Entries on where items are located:
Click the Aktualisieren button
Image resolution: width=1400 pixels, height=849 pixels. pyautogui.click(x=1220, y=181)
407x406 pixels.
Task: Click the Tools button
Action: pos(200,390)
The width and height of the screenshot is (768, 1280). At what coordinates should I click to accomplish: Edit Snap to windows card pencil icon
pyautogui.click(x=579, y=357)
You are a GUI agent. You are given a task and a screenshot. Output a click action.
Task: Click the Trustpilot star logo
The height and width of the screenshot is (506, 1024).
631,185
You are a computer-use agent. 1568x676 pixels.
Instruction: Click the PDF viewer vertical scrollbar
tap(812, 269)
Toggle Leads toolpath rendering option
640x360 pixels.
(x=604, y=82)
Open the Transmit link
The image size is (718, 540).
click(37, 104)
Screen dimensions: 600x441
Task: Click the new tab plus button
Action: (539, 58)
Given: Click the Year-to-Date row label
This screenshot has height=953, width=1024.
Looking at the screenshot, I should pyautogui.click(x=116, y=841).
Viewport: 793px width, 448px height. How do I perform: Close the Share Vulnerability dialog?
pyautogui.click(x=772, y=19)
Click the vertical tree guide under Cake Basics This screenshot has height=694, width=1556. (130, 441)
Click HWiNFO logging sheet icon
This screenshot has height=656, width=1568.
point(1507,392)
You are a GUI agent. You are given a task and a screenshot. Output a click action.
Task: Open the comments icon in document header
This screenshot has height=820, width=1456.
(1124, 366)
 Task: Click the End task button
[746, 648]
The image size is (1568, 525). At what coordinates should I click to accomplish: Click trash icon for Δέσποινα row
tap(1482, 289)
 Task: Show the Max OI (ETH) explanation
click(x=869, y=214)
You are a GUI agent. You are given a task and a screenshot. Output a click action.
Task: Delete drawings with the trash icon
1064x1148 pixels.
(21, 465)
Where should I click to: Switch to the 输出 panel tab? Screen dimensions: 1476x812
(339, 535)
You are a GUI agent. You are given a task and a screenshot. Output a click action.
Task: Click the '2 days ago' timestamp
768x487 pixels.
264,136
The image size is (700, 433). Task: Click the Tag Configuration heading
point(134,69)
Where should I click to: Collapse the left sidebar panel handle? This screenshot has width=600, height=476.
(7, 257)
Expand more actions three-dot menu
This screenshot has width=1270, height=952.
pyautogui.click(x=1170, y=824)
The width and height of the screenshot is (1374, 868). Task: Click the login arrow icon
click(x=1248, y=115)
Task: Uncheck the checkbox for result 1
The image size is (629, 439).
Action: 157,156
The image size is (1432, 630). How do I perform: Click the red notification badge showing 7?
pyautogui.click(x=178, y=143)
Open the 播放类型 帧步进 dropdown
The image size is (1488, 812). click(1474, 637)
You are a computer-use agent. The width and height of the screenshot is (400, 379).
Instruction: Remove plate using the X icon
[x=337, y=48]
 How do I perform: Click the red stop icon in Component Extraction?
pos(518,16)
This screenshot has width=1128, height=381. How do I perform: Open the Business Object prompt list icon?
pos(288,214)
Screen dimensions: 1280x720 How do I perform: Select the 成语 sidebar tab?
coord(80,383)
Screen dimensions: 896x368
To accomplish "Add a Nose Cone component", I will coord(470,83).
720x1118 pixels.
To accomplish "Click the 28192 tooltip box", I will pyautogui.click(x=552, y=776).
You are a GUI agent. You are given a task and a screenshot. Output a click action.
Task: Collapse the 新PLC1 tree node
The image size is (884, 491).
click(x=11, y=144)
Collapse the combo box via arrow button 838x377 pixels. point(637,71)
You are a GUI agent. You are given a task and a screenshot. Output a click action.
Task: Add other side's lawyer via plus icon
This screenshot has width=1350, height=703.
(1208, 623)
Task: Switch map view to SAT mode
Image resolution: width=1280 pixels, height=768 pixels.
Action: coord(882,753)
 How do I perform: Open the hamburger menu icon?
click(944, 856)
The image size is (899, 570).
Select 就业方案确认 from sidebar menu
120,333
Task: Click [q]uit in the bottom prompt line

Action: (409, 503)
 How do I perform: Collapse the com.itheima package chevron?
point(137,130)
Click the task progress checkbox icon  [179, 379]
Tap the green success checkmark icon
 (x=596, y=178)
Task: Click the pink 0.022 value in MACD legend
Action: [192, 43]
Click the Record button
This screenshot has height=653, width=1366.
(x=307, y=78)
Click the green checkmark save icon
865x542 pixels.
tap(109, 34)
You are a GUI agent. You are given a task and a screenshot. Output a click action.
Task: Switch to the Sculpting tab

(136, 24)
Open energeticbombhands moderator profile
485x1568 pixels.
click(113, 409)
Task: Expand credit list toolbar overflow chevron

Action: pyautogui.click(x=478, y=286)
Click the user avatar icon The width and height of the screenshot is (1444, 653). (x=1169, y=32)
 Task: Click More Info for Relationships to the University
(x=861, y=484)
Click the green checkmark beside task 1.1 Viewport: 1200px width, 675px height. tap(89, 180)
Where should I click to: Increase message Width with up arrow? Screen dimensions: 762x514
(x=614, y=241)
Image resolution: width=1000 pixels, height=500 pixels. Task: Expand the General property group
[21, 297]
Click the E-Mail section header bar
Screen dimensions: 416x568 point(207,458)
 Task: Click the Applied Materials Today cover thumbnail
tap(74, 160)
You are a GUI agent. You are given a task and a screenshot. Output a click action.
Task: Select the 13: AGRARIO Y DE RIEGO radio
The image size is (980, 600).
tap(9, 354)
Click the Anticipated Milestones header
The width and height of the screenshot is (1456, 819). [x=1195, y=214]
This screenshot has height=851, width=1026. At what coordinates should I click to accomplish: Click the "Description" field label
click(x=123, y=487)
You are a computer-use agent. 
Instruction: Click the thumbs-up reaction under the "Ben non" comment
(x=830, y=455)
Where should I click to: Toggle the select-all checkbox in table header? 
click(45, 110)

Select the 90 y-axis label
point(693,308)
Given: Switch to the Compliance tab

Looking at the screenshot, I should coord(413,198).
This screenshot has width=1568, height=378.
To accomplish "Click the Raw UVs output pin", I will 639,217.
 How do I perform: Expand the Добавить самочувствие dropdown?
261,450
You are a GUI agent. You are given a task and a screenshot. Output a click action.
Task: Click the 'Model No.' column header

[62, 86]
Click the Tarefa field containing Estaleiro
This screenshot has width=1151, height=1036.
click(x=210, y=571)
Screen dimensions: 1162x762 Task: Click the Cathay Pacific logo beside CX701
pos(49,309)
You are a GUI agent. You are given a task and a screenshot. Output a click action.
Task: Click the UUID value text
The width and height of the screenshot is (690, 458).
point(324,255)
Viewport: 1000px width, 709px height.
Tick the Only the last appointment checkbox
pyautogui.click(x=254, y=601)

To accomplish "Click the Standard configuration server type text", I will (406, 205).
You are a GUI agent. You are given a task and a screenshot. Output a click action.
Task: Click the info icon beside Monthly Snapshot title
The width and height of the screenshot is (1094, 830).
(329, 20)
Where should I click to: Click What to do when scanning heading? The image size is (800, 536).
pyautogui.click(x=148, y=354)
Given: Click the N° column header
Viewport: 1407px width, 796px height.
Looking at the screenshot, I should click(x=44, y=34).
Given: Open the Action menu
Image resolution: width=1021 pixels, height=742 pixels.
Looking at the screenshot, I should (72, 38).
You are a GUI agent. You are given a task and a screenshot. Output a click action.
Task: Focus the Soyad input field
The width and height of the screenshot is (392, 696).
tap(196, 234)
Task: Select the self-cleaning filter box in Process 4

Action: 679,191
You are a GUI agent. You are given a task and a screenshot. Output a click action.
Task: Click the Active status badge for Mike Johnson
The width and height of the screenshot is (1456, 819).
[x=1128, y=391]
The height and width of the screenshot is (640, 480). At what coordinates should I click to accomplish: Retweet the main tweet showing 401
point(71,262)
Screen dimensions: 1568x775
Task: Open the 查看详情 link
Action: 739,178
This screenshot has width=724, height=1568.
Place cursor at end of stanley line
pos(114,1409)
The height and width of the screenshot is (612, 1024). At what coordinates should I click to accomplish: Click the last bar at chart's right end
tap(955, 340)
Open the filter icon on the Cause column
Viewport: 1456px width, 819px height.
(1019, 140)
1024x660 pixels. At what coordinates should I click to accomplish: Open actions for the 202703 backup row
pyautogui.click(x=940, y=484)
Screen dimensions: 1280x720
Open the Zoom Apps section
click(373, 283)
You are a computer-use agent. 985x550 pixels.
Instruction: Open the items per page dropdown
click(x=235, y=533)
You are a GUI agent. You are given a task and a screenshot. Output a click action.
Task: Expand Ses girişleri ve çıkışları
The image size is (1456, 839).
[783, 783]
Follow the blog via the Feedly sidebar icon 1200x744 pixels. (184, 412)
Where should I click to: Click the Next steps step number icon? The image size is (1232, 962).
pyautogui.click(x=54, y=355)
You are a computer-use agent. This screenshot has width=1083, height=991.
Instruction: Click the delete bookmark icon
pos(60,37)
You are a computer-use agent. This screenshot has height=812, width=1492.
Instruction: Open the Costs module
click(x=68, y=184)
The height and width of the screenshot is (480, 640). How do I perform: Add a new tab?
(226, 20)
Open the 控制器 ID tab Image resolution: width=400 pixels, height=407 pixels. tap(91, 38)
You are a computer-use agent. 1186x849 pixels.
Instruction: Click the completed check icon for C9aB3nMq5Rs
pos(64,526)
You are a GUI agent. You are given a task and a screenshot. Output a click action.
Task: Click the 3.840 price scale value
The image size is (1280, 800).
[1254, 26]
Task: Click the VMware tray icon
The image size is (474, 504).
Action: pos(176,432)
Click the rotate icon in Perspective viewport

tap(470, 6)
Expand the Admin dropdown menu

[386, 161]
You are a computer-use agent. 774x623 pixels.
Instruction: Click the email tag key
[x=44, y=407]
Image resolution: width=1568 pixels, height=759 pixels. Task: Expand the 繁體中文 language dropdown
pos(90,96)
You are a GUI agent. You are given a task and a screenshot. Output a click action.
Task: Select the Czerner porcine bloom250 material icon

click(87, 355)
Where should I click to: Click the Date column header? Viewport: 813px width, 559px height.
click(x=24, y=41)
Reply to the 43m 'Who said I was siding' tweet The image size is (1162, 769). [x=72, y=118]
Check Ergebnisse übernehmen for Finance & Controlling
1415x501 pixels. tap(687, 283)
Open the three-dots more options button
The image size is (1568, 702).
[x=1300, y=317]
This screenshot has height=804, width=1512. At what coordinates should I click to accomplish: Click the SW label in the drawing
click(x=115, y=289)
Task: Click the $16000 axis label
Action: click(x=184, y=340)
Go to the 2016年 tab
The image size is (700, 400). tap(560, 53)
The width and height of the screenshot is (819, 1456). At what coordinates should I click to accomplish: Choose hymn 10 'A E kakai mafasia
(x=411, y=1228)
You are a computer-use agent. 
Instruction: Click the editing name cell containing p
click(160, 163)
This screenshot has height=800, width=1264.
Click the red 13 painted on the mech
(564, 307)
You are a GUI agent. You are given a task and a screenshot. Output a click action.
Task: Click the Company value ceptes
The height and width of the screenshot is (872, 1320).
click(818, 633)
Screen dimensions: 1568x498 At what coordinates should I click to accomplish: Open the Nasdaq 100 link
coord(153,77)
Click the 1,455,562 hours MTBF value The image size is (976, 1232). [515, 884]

Requirements: Please reproduce the material from the line containing "Task: Switch map view to SAT mode" down to the line containing "(x=307, y=78)", swapping "hamburger" for "kebab" and leaving everything else unchanged. Give only those lines.

Output:
Task: Switch map view to SAT mode
Image resolution: width=1280 pixels, height=768 pixels.
Action: coord(882,753)
 How do I perform: Open the kebab menu icon?
click(944, 856)
The image size is (899, 570).
Select 就业方案确认 from sidebar menu
120,333
Task: Click [q]uit in the bottom prompt line

Action: (409, 503)
 How do I perform: Collapse the com.itheima package chevron?
point(137,130)
Click the task progress checkbox icon  [179, 379]
Tap the green success checkmark icon
 (x=596, y=178)
Task: Click the pink 0.022 value in MACD legend
Action: [192, 43]
Click the Record button
This screenshot has height=653, width=1366.
(x=307, y=78)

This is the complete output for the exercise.